Moyen-Age et les squelettes de l'âge baroque représentent la mort active, la grande Faucheuse des temps de fléau. Cette danse macabre serait-elle le refus, la négation de la mort des Soeurs ? L'artiste leur prêterait alors un simulacre de vie. A moins qu'il ne nous parle d'une bien plus étrange opération de l'esprit. Pour trouver un arrangement avec l'intolérable, pour que les morts puissent vivre, nous leur offrons de vivre en nous. Notre corps devient le tabernacle des âmes mortes. Alors nous aimons de l'amo ur qu'ils ont porté ; nous souffrons de leurs douleurs.

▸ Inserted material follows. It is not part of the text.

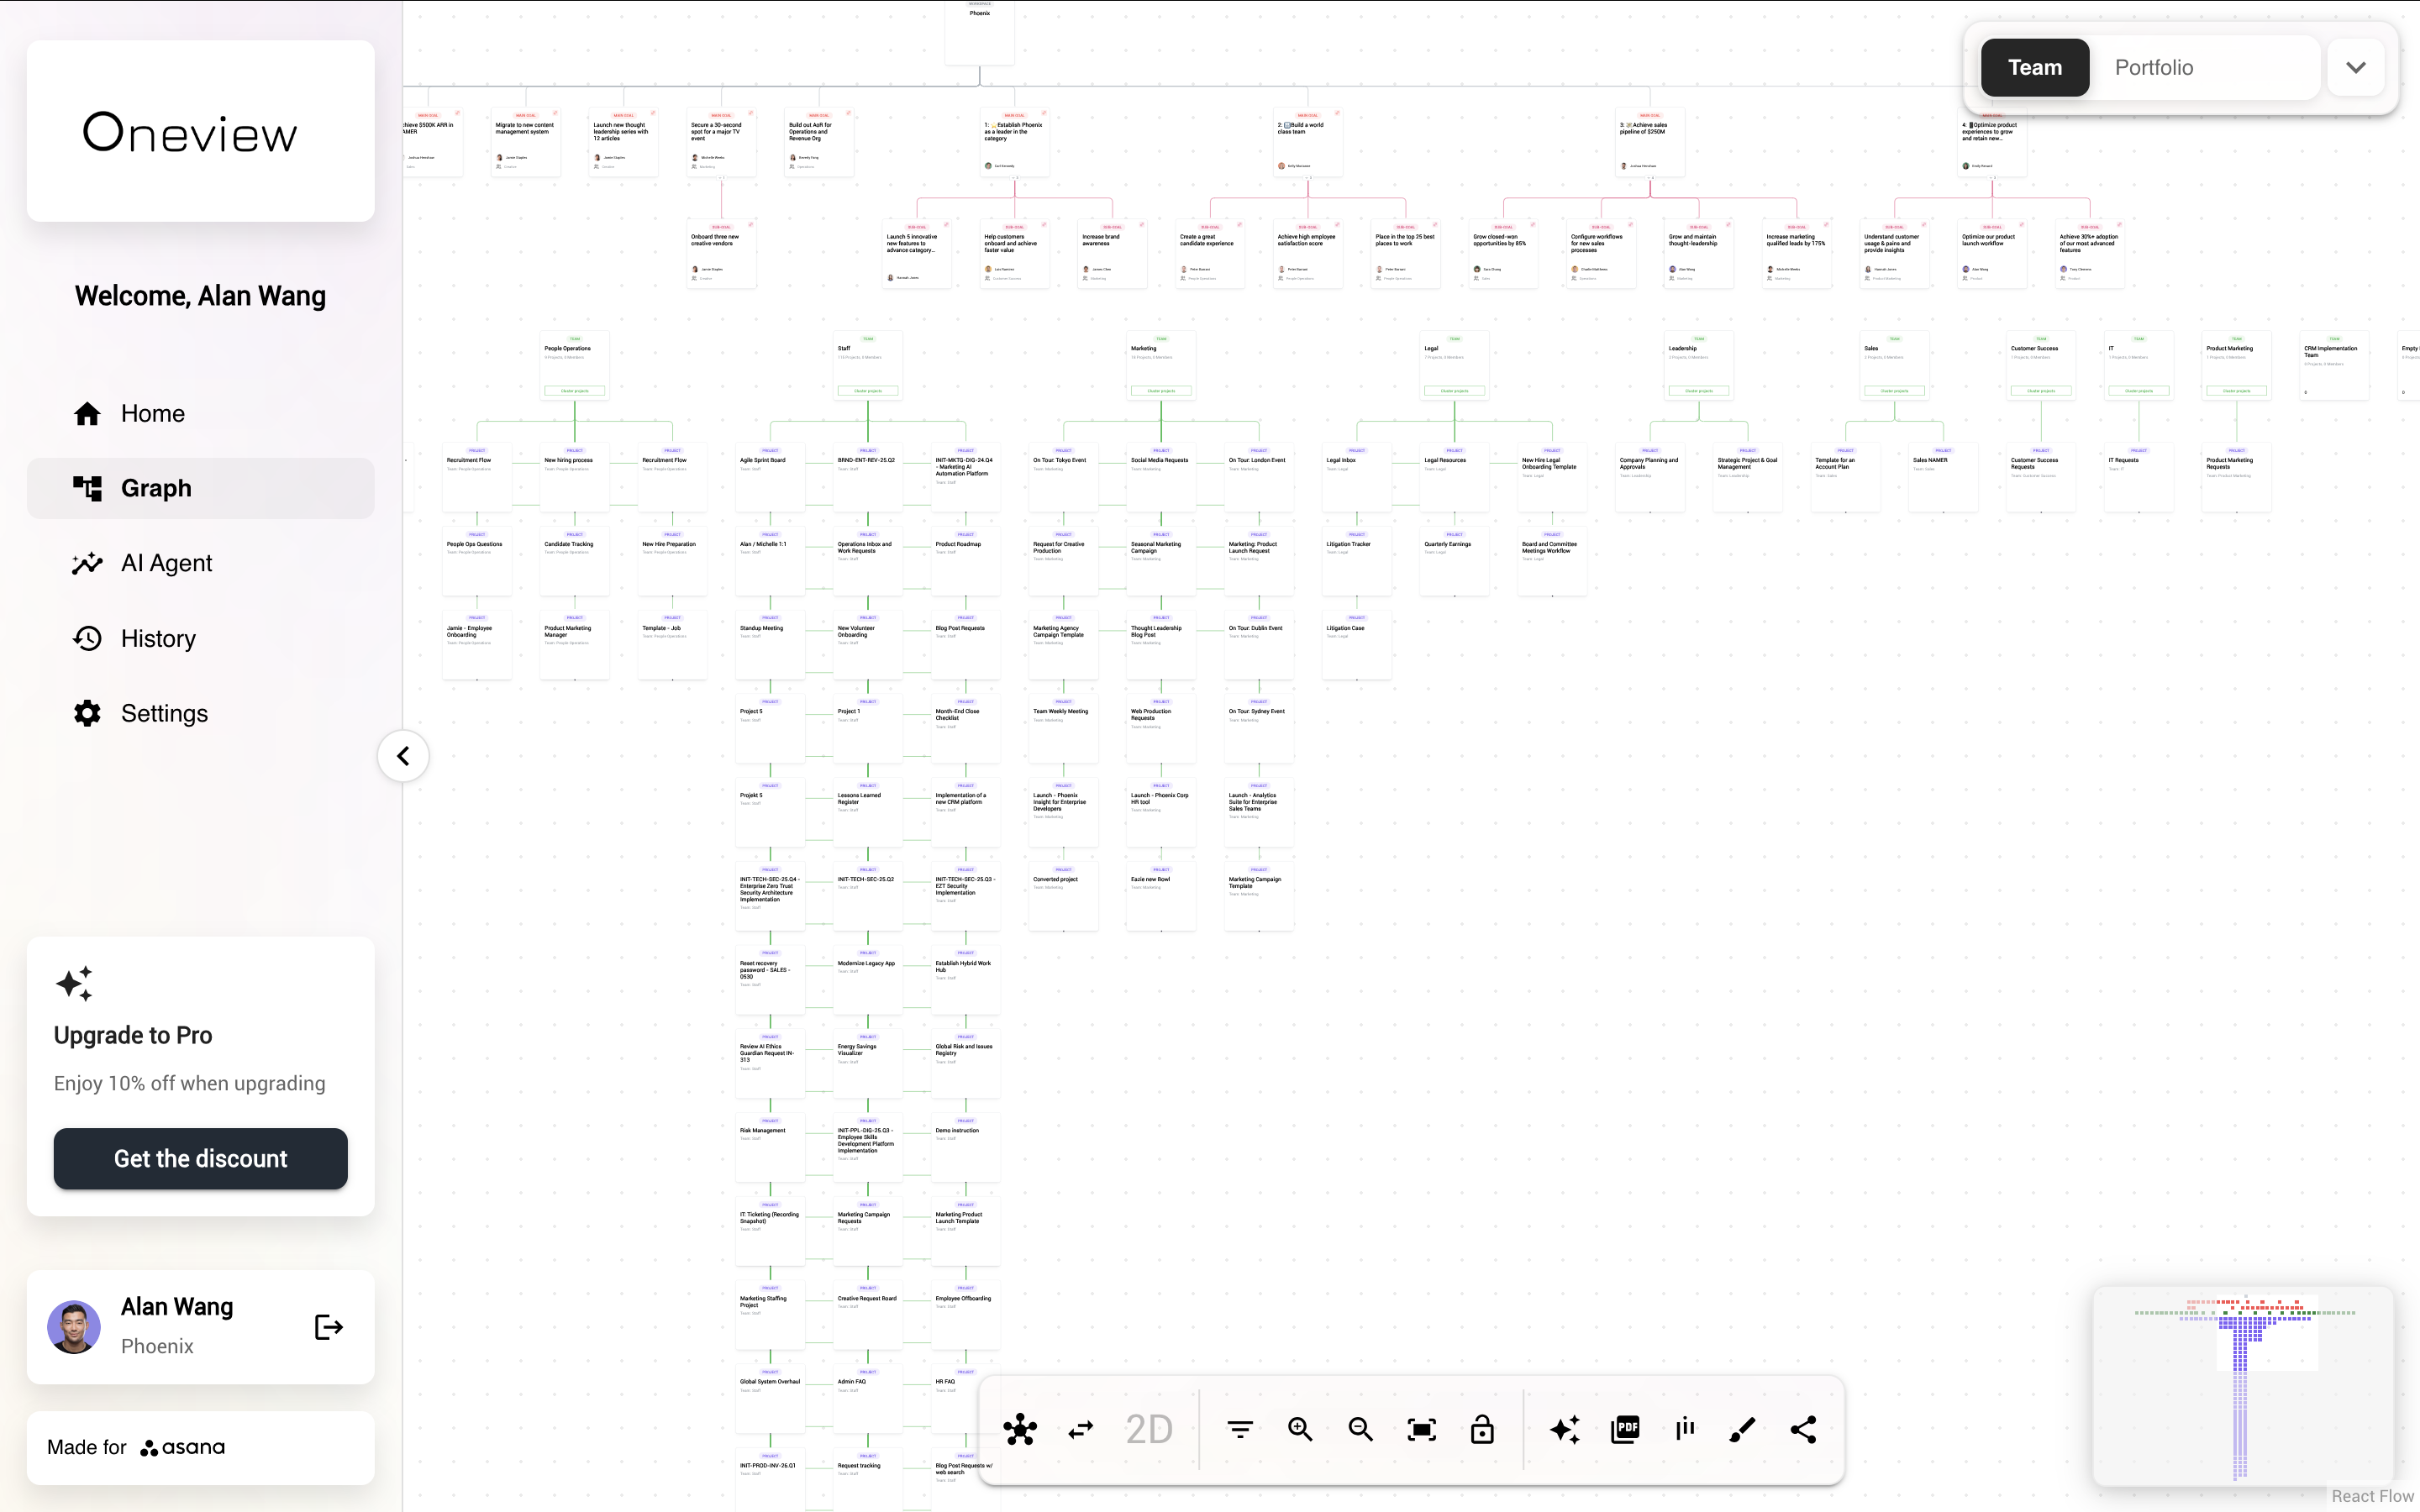
Task: Toggle the 2D view mode
Action: click(1147, 1428)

Nous les "mangeons" pour qu'ils parlent et qu'ils sentent par nous.
Nous leur faisons place jusqu'à devenir, pour partie, ce qu'ils ont été. Comme me disait une voix dans un rêve : "Quand on descend vers la lumière, il faut emporter avec soi les ossements de ses morts".
Mais si ces danse s macabres, ces natures-mortes et ces autoportraits ne montrent que le dialogue qu'entretiennent les vivants et les morts, pourquoi Jean-Baptiste Carhaix écrit-il "J'ai mis en scène ma propre mort" ? Les squelettes et les Soeurs vivent la même passion. Le plaisir est l'oeuvre du diable. C'est avec le Grand Bouc que les corps s'unissent avant de s'abandonner aux supplices du martyre. Puis c'est à nouveau le grand silence. Le trône doté des attributs du pouvoir - cornes, peau de tigre - est vide. Ainsi, la mort dont nous parle Carhaix c'est la maladie de l'âme. Ses squelettes sont les ombres qui s'agitent dans notre nuit intérieure, tout ce qui nous empêche de vivre.
A la différence des Surréalistes qui analysaient l'inconscient avec les outils intellectuels de la, psychanalyse, Carhaix, en puisant dans un fonds iconographique commun, donne une image aux figures de l'inconscient. Au delà de leur sens particulier, elles nous touchent car elles mettent en scène des instances de notre vie psychique. Ses photographies sont faites de la matière de nos rêves.